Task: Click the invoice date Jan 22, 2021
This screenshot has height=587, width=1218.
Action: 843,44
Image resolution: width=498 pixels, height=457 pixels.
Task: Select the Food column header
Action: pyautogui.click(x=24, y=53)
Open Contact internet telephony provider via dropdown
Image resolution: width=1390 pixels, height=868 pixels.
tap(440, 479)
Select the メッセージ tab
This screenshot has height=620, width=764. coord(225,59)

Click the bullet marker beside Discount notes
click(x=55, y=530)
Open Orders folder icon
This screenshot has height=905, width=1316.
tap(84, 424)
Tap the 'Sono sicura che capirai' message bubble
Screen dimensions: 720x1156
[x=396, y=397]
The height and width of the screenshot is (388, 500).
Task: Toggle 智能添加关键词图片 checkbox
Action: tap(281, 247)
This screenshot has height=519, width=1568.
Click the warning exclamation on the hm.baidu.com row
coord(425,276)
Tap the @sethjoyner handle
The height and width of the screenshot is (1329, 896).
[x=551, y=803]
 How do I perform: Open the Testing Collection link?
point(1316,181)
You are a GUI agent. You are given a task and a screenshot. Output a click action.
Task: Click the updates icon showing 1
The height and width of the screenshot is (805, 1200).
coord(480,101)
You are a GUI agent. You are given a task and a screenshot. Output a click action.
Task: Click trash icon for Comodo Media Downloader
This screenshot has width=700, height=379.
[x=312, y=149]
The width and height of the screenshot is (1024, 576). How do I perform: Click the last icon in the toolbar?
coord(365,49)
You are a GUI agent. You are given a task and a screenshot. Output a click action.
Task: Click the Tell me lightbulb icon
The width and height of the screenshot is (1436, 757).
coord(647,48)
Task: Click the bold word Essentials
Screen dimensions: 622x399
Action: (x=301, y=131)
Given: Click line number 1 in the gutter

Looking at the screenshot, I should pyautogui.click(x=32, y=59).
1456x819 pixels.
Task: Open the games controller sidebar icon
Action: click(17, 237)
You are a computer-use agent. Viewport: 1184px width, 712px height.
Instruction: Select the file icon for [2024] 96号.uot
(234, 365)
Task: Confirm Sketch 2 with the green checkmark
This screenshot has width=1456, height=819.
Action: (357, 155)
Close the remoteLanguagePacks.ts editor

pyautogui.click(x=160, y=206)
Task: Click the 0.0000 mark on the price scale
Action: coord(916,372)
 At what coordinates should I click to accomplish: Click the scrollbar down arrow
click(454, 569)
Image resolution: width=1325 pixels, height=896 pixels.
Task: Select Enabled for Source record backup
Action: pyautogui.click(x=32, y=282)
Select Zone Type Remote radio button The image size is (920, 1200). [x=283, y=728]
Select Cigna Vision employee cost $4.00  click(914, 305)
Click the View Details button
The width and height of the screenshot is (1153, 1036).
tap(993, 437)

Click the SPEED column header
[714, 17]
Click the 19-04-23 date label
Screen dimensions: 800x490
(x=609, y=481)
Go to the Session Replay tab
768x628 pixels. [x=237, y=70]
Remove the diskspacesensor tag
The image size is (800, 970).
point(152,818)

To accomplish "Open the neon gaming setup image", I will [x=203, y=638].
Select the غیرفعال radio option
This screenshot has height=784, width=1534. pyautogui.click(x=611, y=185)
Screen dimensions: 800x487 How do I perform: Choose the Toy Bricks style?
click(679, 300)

· · · · ·

TASK OBJECTIVE. Please copy out all of the material above line for line, without changing anything.

EXERCISE SOLUTION.
Task: Click the invoice date Jan 22, 2021
This screenshot has height=587, width=1218.
Action: 843,44
Image resolution: width=498 pixels, height=457 pixels.
Task: Select the Food column header
Action: pyautogui.click(x=24, y=53)
Open Contact internet telephony provider via dropdown
Image resolution: width=1390 pixels, height=868 pixels.
tap(440, 479)
Select the メッセージ tab
This screenshot has height=620, width=764. coord(225,59)

Click the bullet marker beside Discount notes
click(x=55, y=530)
Open Orders folder icon
This screenshot has height=905, width=1316.
tap(84, 424)
Tap the 'Sono sicura che capirai' message bubble
Screen dimensions: 720x1156
[x=396, y=397]
The height and width of the screenshot is (388, 500).
Task: Toggle 智能添加关键词图片 checkbox
Action: tap(281, 247)
This screenshot has height=519, width=1568.
Click the warning exclamation on the hm.baidu.com row
coord(425,276)
Tap the @sethjoyner handle
The height and width of the screenshot is (1329, 896).
[x=551, y=803]
 How do I perform: Open the Testing Collection link?
point(1316,181)
You are a GUI agent. You are given a task and a screenshot. Output a click action.
Task: Click the updates icon showing 1
The height and width of the screenshot is (805, 1200).
coord(480,101)
You are a GUI agent. You are given a task and a screenshot. Output a click action.
Task: Click trash icon for Comodo Media Downloader
This screenshot has width=700, height=379.
[x=312, y=149]
The width and height of the screenshot is (1024, 576). How do I perform: Click the last icon in the toolbar?
coord(365,49)
You are a GUI agent. You are given a task and a screenshot. Output a click action.
Task: Click the Tell me lightbulb icon
The width and height of the screenshot is (1436, 757).
coord(647,48)
Task: Click the bold word Essentials
Screen dimensions: 622x399
Action: (x=301, y=131)
Given: Click line number 1 in the gutter

Looking at the screenshot, I should pyautogui.click(x=32, y=59).
1456x819 pixels.
Task: Open the games controller sidebar icon
Action: click(17, 237)
You are a computer-use agent. Viewport: 1184px width, 712px height.
Instruction: Select the file icon for [2024] 96号.uot
(234, 365)
Task: Confirm Sketch 2 with the green checkmark
This screenshot has width=1456, height=819.
Action: (357, 155)
Close the remoteLanguagePacks.ts editor

pyautogui.click(x=160, y=206)
Task: Click the 0.0000 mark on the price scale
Action: coord(916,372)
 At what coordinates should I click to accomplish: Click the scrollbar down arrow
click(454, 569)
Image resolution: width=1325 pixels, height=896 pixels.
Task: Select Enabled for Source record backup
Action: pyautogui.click(x=32, y=282)
Select Zone Type Remote radio button The image size is (920, 1200). [x=283, y=728]
Select Cigna Vision employee cost $4.00  click(914, 305)
Click the View Details button
The width and height of the screenshot is (1153, 1036).
tap(993, 437)

Click the SPEED column header
[714, 17]
Click the 19-04-23 date label
Screen dimensions: 800x490
(x=609, y=481)
Go to the Session Replay tab
768x628 pixels. [x=237, y=70]
Remove the diskspacesensor tag
The image size is (800, 970).
point(152,818)

To accomplish "Open the neon gaming setup image", I will [x=203, y=638].
Select the غیرفعال radio option
This screenshot has height=784, width=1534. pyautogui.click(x=611, y=185)
Screen dimensions: 800x487 How do I perform: Choose the Toy Bricks style?
click(679, 300)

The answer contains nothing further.